Pharmaceuticalised livelihoods
The ‘livestock revolution’ has seen the lives and livelihoods of peri-urban peoples increasingly intertwine with pigs and poultry across Africa in response to a rising demand for meat protein. This ‘revolution’ heralds the potential to address both poverty and nutritional needs. However, the intensification of farming has sparked concern, including for antibiotic misuse and its consequences for antimicrobial resistance (AMR). These changes reflect a micro-biopolitical conundrum where the agendas of microbes, farmers, publics, authorities and transnational agencies are in tension. To understand this requires close attention to the practices, principles and potentials held between these actors. Ethnographic research took place in a peri-urban district, Wakiso, in Uganda between May 2018 and March 2021. This included a medicine survey at 115 small- and medium-scale pig and poultry farms, 18 weeks of participant observation at six farms, 34 in-depth interviews with farmers and others in the local livestock sector, four group discussions with 38 farmers and 7 veterinary officers, and analysis of archival, media and policy documents.
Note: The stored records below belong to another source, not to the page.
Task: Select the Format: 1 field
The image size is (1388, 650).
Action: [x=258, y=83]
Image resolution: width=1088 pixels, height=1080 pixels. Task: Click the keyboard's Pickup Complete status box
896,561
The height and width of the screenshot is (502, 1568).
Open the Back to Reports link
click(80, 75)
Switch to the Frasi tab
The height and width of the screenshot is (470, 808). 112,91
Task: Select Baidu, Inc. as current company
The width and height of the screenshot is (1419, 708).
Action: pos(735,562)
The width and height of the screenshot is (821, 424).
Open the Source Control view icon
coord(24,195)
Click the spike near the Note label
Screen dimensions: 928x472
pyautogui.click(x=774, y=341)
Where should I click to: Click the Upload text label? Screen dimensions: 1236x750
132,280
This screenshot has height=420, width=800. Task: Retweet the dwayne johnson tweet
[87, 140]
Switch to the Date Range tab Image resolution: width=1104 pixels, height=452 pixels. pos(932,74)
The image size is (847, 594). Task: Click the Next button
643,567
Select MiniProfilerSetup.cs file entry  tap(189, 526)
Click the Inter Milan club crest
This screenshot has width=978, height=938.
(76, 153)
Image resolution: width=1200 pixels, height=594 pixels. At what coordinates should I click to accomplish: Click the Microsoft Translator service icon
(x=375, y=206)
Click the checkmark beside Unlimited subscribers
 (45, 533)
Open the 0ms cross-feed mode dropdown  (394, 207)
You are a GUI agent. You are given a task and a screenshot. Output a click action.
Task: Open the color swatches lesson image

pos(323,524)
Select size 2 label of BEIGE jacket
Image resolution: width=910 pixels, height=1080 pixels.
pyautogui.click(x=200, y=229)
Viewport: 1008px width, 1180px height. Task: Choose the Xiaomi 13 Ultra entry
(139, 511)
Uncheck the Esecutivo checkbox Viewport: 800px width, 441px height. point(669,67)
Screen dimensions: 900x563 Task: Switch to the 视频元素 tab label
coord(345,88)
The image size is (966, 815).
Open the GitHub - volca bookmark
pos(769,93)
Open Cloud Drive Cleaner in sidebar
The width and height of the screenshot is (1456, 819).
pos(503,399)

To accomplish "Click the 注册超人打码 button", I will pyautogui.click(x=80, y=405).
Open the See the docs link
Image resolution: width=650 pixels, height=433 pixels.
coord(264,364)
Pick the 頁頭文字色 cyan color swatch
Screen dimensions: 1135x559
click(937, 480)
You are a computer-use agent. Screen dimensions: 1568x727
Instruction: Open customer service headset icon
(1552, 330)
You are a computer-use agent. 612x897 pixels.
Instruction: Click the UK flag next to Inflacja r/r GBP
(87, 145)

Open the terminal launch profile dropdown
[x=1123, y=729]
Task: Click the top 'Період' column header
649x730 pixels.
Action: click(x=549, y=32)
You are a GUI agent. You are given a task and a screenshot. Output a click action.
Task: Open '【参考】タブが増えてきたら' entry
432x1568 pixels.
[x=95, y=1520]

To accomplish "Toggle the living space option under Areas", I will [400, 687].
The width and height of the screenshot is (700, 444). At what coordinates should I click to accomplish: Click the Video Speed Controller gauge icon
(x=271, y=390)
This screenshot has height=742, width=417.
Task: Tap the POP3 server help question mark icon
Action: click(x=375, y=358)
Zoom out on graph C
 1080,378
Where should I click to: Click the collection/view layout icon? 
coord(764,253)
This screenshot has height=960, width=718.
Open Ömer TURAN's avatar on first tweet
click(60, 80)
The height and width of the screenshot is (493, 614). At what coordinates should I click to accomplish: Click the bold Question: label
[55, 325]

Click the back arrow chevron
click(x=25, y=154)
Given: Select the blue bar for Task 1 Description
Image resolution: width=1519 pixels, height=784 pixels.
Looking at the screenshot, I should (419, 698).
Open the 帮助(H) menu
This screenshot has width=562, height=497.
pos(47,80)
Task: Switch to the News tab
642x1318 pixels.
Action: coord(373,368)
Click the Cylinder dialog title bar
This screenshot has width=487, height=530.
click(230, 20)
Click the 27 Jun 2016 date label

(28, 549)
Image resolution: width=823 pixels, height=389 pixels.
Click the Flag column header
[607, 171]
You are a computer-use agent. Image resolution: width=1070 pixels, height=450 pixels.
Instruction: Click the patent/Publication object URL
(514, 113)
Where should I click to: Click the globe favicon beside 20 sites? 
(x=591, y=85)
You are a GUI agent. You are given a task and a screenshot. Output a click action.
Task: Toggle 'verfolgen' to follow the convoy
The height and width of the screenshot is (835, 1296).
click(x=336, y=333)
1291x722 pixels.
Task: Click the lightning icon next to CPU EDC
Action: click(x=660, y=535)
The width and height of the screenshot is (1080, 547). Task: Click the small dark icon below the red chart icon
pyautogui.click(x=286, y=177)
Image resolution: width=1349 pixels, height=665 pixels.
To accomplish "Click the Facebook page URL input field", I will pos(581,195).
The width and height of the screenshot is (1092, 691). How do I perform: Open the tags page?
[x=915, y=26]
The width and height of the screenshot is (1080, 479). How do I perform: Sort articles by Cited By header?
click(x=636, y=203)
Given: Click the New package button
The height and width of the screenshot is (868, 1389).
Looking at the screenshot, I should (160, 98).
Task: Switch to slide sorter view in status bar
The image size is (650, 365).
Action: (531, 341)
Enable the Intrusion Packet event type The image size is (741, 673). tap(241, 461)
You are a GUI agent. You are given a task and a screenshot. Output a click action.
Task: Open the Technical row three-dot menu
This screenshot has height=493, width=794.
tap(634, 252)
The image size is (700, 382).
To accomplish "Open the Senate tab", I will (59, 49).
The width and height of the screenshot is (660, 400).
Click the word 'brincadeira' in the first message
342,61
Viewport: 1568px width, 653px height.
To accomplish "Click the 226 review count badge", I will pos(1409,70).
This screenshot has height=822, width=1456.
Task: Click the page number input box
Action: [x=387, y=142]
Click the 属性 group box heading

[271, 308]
Wide-scale adoption of quick farming was found, an entrepreneurial phenomenon that sees Ugandans raising ‘exotic’ livestock with imported methods and measures for production, including antibiotics for immediate therapy, prevention of infections and to promote production and protection of livelihoods. This assemblage – a promissory assemblage of the peri-urban – reinforced precarity against which antibiotics formed a potential layer of protection. The paper argues that to address antibiotic use as a driver of AMR is to address precarity as a driver of antibiotic use. Reduced reliance on antibiotics required a level of biosecurity and economies of scale in purchasing insurance that appeared affordable only by larger-scale commercial producers. This study illustrates the risks – to finances, development and health – of expanding an entrepreneurial model of protein production in populations vulnerable to climate, infection and market dynamics.